The European Central Bank has once again agreed to accept Greek bonds as collateral for loans in order to aid the country’s struggling banks, says a Financial Times report.
The move comes after Wednesday’s agreement between Greece and creditors that would allow the next tranche of the country’s bailout loan and the agreement — in principle — to ease the country’s substantial debt. Next week, the ECB will start accepting Greek state bonds to boost the banking system.
According to the Financial Times, the ECB’s governing council, made up of six of the institution’s top officials and heads of national central banks in the euro zone, will meet next Thursday in Vienna. Greek officials were confident that the ECB would decide at that meeting to allow Greek lenders to use Greek sovereign debt as collateral to access central bank cash.
Last summer, ECB Vice President Vítor Constâncio said the board would reinstate the cash lifeline once it was satisfied there was “credible implementation” of the bailout program — a hurdle Athens is now expected to clear.
The report says that the ECB suspended the waiver which made Greek government debt eligible for the central bank’s auctions despite its junk rating with major credit rating agencies — in February 2015. Since then, Greek banks stayed afloat by emergency loans made by the Bank of Greece.
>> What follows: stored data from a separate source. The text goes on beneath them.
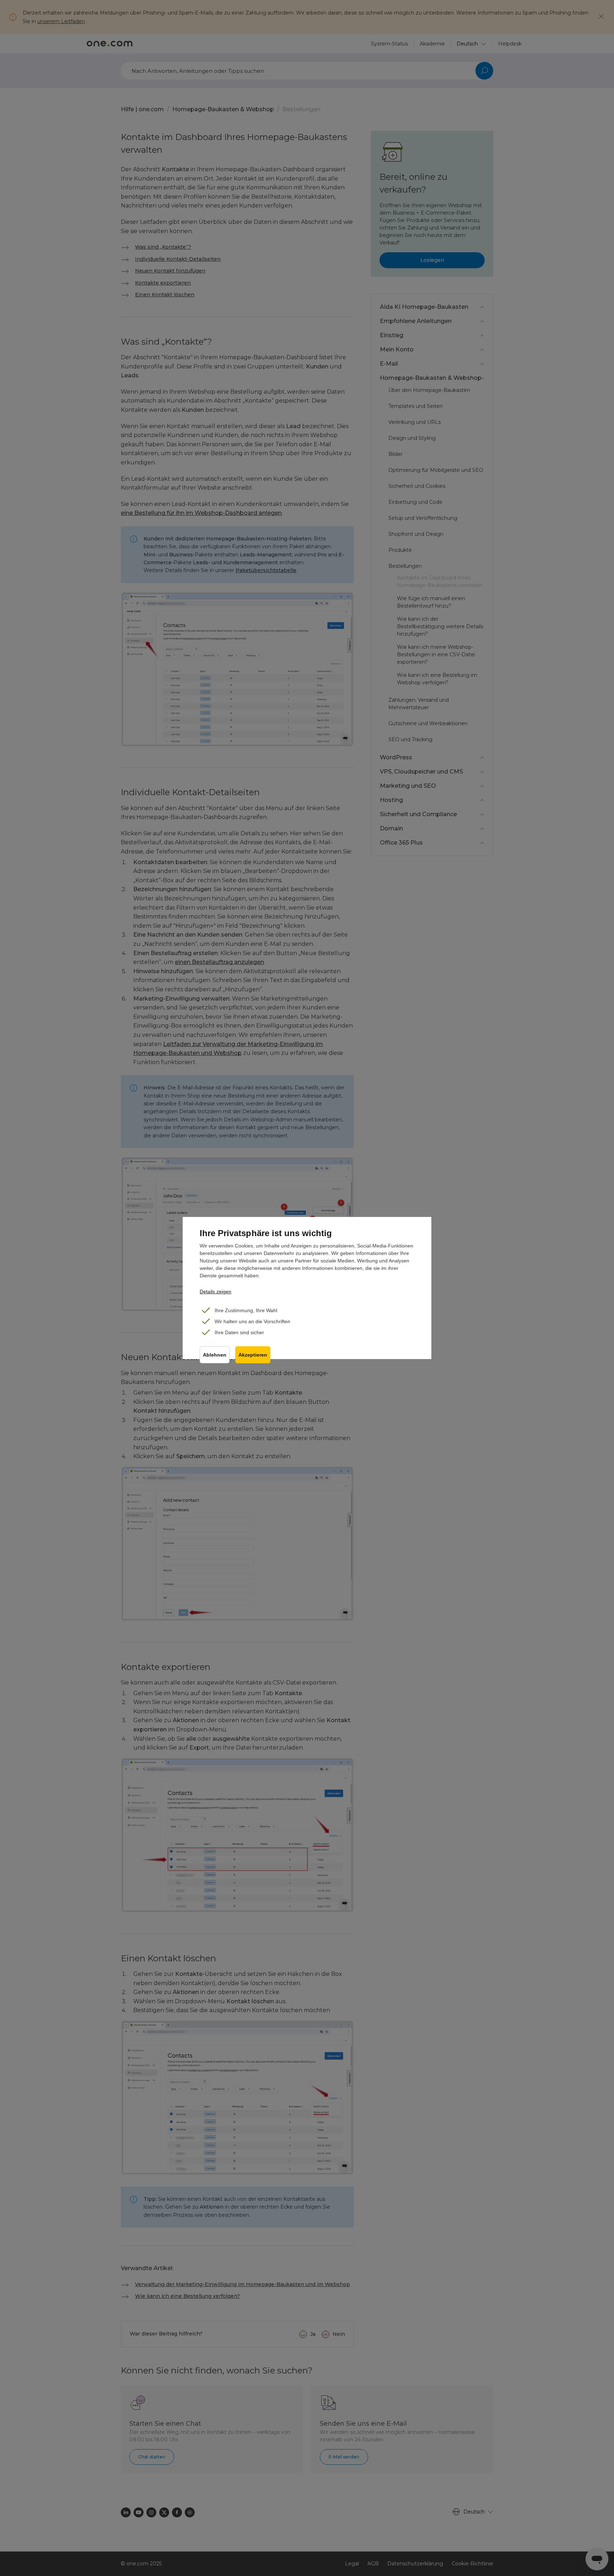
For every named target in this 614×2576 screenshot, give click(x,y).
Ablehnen (214, 1355)
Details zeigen (215, 1291)
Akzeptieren (252, 1355)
If the ECB board votes in favor of reinstating the waiver, Greek banks will be able to access the central bank’s cheaper loans instead of the more expensive emergency loans, known as Emergency Liquidity Assistance, offered by Greece’s central bank. Limits to emergency loans, which the Bank of Greece can grant only at the behest of the ECB, led Greece to introduce capital controls in late June 2015.
The reintroduction of the waiver would not, however, allow the Greek government to benefit immediately from the ECB buying program, known as quantitative easing.
Under QE scheme, the ECB buys 80 billion euros worth of mostly government bonds each month. While the purchases are aimed primarily at reviving inflation and growth, euro zone governments also benefit because of the impact QE has on lowering their borrowing costs.
However, there are limits the ECB sets for the amount of government debt any particular country can hold under the QE plan. Greece exceeds these limits because of purchases of its bonds made under earlier emergency programs.
While Greece would go under those limits by making repayments to the ECB in late July, the governing council would also need to undertake a sustainability analysis of Greece’s debt. New QE purchases are also subject to blackout periods between the conclusion of reviews by institutions monitoring Greece’s bailout program, the Financial Times report concludes.